I ended up being fairly traditional and got coffee and pistachio. I am sure I will go back again before I leave to try something else and to get pictures, since, once again, I forgot!
We parted at the piazza where we met. She wants to make a West Coast trip at some point so I told her to contact me and I would show her around Seattle.
It was a really fun day and Megan was an interesting, easy
to talk to person.








The cheese was really good, but am not sure it was from happy cows. She just told me the story about her visit while we were sampling the cheese. Definitely the best mozzarella I have had!
Inquiring minds want to know…how was the buffalo cheese? Did you taste the happy cow difference?
So, I’m sure you are planning a travelogue get together when you get home to show us pictures and let us know what some of these interesting dishes are!!!!!
Girl, you make me drool!!! Glad you are enjoying.
Your vacation is my vacation too! I’m gaining weight just looking at your exquisite foods. Maybe I should quit licking my screen! Keep up the informative blog. Judy
It all sounds heavenly. If you really like something, ship it home. 😉
Logan says yum for the pistachio cheese.
Well, Logs had always been my kind of kid! Except for the hot stuff! Go figure!
pistachio cheese and the pistachio gelato … sound wonderful …..actually all sounds wonderful
A mozzarella store! Imagine! And the sandwiches looked fabulous not to mention the pistachio cheese. What wonderful food experiences you are having. Good thing it’s necessary to walk miles to get to these places. Your guide sounds delightful. Keep sending blogs!
It has all been great. Yes, a store devoted to mozzarella and not jut any buy bufala!!

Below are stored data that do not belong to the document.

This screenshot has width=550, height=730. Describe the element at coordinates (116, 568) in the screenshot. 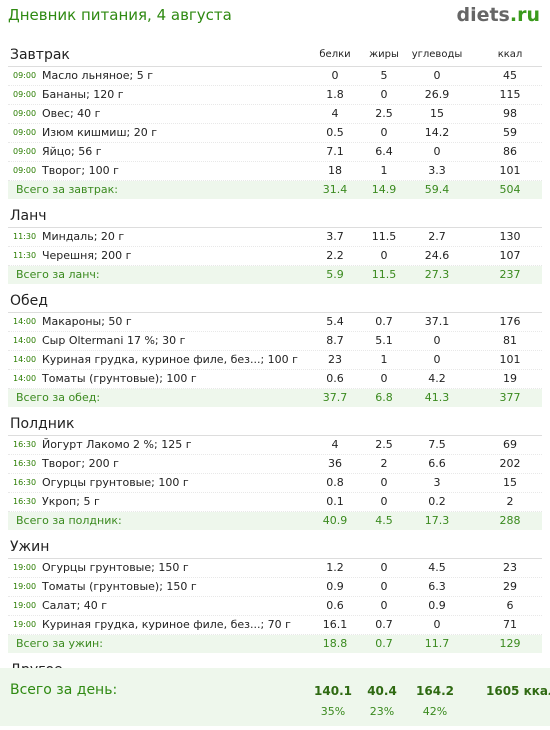

I see `food-name: Огурцы грунтовые; 150 г` at that location.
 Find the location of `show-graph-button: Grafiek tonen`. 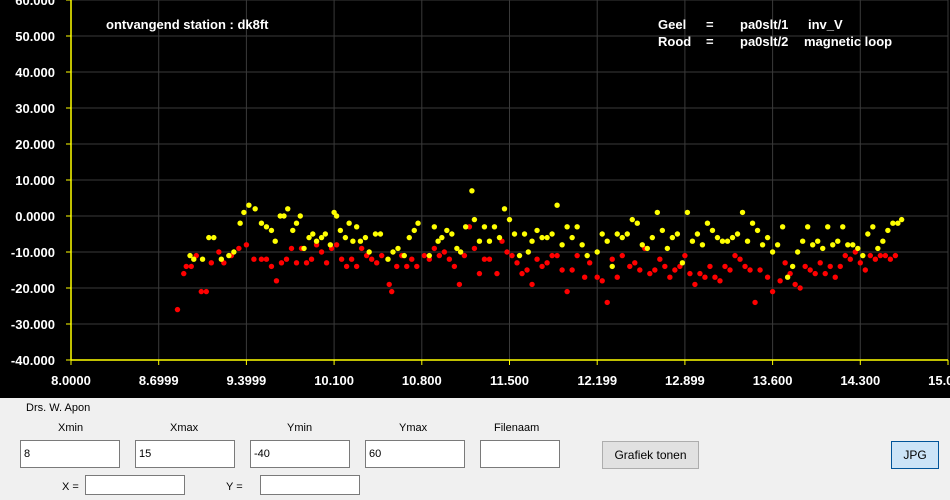

show-graph-button: Grafiek tonen is located at coordinates (650, 455).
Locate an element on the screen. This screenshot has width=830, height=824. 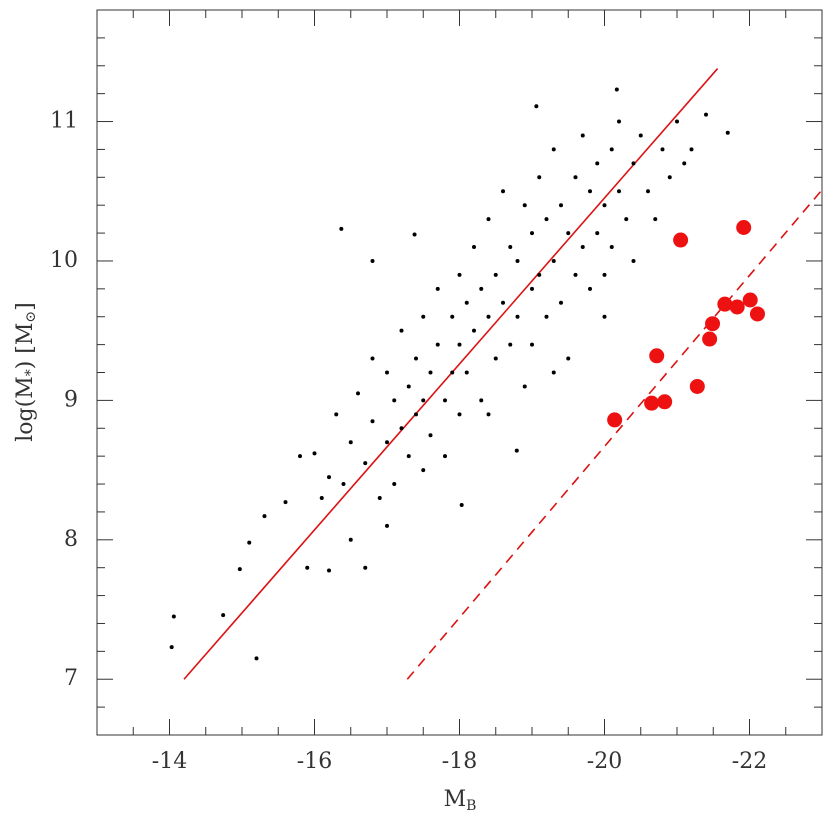
x-tick-label: -22 is located at coordinates (750, 762).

Get the secret for making Gelato! Stuff in US is not the same.
That sounds like a great way to learn, and probably a lot less expensive than mine!
I don’t remember buying mozzarella dI bufula anywhere but a farm north of Napoli. I learned to cook some of my favorite Italian dishes at Ristorante al Risatta run by a husband and wife team, Franco and Maria. After ordering my meal Franco would take me to the kitchen and Maria would show me how to prepare it. Wine was served in a chicken pitcher which was unique to southern Italy. A usual meal was pasta, swordfish, bread and wine.